Top of Source passage

Inventor of biomedical devices used on hundreds of thousands of patients

Leslie A. Geddes, the Showalter Distinguished Professor of Biomedical Engineering, arrived at Purdue in 1974 with a mission to help develop an organized biomedical engineering research center. That year, he became founding director of the Hillenbrand Biomedical Engineering Center. Geddes, an electrical engineer and physiologist, discovered the best places on the human chest for defibrillation or pacing – methods for restoring the proper rhythm of the heart. He obtained more than 30 patents related to treating diseases of the heart and lungs, and he trained an entire generation of biomedical engineers. Inventions and discoveries over his 50-year career include the first clinical electromyograph (EMG), a respiratory monitoring system for NASA, an energy-efficient miniature defibrillator, a regenerative tissue graft made from pig intestines that has been used by surgeons on thousands of patients, and a pacemaker that automatically increases a patient’s heart rate during exercise. He also invented a baby pacifier that delivers medicine. Geddes’ discoveries, licensed by such companies as Cook Biotech Inc., DePuy Inc., Eli Lilly and Company, and Hillenbrand, have generated tens of millions of dollars in royalties for Purdue, with one-third of those funds supporting other research to develop new technologies. Geddes officially retired from Purdue in 1991, when he was named a distinguished professor emeritus. He received a National Medal of Technology and Innovation in 2006 and the IEEE Edison Medal in 1994. Additionally, Geddes was inducted into the National Academy of Engineering in 1985 and received an Outstanding Contribution to Scientific Commercialization Award from Purdue in 2004.

Bottom of Source passage

Your goal
According to the profile of Leslie A. Geddes above, which center did he become founding director of in 1974?

Top of Source information

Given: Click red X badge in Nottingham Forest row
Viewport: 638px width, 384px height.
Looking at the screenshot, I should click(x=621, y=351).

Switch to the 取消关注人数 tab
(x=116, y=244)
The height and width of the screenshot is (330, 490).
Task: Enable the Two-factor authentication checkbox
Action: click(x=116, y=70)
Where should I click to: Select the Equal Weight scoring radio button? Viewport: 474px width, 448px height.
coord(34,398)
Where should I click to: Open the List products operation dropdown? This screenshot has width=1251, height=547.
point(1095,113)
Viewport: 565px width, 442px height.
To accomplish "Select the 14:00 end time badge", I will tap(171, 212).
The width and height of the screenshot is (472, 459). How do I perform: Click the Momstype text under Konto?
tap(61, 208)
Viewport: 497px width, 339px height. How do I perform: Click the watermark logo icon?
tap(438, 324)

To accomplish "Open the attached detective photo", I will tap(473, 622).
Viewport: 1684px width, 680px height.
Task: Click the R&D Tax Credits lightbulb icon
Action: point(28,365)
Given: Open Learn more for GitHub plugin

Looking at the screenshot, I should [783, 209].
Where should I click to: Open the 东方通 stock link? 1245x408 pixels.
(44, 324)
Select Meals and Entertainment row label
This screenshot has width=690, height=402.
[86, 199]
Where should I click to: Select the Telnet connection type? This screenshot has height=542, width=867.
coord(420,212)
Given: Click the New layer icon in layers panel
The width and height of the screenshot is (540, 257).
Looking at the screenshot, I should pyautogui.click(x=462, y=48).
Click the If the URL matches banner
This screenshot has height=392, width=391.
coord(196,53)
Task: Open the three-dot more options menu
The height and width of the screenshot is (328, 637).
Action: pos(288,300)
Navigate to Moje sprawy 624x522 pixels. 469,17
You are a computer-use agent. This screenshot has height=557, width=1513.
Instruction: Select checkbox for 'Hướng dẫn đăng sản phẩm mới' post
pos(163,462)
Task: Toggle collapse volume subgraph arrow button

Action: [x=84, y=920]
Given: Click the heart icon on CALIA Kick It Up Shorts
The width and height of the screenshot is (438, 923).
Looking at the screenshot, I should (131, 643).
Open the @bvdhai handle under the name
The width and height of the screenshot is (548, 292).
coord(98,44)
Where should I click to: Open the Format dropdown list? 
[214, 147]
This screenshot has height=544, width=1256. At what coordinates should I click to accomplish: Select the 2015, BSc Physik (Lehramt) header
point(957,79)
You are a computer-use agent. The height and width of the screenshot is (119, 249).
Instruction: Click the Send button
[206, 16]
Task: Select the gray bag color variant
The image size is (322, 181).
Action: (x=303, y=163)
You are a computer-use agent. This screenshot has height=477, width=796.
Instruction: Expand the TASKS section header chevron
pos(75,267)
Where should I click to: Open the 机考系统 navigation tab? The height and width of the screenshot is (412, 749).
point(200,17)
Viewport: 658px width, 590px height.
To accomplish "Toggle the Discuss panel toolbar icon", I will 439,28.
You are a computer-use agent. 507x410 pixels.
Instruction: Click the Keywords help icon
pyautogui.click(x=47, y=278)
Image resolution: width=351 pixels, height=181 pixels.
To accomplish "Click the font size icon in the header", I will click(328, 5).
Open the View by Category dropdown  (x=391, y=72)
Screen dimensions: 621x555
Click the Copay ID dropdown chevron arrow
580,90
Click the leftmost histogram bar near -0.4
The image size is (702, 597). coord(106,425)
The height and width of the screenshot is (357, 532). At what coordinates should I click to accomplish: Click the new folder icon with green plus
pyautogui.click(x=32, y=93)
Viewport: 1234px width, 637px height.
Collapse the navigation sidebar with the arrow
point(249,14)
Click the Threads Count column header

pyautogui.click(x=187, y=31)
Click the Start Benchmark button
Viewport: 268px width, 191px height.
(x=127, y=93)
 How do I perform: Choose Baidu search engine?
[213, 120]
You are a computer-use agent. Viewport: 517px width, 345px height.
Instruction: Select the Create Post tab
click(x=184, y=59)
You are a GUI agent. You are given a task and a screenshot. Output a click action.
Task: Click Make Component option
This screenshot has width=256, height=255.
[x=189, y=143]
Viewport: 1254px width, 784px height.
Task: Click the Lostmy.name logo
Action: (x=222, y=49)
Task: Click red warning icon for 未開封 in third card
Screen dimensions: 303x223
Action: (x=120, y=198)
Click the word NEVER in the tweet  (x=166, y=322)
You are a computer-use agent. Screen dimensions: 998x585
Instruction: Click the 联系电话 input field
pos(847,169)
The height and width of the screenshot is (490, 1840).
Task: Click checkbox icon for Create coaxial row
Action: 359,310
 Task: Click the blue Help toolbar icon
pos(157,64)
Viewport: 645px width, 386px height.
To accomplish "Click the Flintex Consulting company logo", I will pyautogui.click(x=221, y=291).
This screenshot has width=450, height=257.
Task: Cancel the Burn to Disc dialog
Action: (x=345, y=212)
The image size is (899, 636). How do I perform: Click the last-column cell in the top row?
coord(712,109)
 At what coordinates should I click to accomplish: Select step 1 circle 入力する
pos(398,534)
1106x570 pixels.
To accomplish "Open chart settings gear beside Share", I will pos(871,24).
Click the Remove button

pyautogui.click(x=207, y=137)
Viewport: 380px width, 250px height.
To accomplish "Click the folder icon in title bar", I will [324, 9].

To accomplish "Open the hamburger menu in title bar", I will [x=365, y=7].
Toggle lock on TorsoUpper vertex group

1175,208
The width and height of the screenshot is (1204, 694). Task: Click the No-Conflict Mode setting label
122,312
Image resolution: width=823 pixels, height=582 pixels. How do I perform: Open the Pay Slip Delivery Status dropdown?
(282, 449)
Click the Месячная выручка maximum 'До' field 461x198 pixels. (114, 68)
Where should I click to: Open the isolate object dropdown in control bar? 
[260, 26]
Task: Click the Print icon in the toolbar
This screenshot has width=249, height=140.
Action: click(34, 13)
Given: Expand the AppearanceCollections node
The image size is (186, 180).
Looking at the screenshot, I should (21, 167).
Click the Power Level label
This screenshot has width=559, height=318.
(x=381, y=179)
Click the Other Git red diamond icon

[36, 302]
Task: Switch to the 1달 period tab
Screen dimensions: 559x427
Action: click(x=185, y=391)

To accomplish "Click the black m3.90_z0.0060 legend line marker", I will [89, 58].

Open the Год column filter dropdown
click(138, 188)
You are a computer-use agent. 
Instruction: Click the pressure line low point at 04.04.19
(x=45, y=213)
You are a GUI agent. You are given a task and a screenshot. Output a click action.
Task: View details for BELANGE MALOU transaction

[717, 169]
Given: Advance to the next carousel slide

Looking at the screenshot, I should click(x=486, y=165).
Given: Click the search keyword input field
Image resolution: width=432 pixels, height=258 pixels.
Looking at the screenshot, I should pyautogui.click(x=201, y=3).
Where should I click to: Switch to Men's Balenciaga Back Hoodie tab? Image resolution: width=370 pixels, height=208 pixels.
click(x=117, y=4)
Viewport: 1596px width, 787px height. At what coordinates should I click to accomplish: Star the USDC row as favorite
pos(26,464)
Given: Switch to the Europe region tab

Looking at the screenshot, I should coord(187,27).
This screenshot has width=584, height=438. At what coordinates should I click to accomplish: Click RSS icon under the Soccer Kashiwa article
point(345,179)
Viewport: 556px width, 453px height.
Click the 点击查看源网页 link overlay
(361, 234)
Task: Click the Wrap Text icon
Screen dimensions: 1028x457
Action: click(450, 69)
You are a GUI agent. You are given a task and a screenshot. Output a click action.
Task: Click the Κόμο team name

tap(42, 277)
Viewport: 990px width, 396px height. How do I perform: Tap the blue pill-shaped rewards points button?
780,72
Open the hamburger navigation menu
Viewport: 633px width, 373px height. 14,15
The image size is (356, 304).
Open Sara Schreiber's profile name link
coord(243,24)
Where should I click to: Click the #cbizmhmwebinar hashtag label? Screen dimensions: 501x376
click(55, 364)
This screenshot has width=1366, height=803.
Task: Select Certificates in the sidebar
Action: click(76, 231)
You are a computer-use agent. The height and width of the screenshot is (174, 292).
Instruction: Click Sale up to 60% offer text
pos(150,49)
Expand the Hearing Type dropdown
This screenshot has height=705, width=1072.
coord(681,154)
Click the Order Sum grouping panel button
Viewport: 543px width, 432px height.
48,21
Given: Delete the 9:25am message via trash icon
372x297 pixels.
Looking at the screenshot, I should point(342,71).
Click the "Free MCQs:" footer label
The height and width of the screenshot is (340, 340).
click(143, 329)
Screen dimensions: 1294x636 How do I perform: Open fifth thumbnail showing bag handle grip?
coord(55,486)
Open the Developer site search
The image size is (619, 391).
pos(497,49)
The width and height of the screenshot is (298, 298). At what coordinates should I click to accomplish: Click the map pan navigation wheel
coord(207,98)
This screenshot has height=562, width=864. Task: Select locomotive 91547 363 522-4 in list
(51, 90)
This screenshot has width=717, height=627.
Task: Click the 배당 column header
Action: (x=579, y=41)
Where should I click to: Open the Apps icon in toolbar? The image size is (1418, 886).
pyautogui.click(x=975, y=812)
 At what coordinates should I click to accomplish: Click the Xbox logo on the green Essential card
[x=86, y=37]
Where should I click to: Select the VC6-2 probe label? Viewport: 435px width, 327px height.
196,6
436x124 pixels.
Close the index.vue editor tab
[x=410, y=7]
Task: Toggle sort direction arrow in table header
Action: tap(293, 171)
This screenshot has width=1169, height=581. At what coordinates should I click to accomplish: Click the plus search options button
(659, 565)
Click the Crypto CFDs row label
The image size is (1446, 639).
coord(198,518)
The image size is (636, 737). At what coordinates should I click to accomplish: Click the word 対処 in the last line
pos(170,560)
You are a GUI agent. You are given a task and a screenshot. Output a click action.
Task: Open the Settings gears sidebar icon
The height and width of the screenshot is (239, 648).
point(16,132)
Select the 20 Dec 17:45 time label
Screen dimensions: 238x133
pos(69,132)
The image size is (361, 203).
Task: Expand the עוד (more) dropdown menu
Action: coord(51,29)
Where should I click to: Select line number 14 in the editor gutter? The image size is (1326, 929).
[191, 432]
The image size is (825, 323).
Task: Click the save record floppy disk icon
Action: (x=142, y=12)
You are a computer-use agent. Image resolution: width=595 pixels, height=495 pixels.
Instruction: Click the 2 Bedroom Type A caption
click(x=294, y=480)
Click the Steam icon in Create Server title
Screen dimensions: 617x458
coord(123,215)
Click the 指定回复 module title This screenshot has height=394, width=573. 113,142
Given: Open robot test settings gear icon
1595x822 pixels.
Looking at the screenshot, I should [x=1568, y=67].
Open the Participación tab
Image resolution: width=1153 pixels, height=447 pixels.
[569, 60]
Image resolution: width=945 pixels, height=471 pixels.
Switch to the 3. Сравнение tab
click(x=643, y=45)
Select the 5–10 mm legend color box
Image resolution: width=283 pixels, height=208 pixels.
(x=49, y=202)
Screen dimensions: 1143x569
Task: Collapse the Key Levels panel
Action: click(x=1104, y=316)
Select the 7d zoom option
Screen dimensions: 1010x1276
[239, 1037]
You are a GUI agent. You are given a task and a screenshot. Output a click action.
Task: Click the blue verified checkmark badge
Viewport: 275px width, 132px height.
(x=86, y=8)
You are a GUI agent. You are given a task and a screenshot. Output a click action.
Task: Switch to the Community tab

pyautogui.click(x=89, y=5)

Bottom of Source information

Completed exercise
The Hillenbrand Biomedical Engineering Center.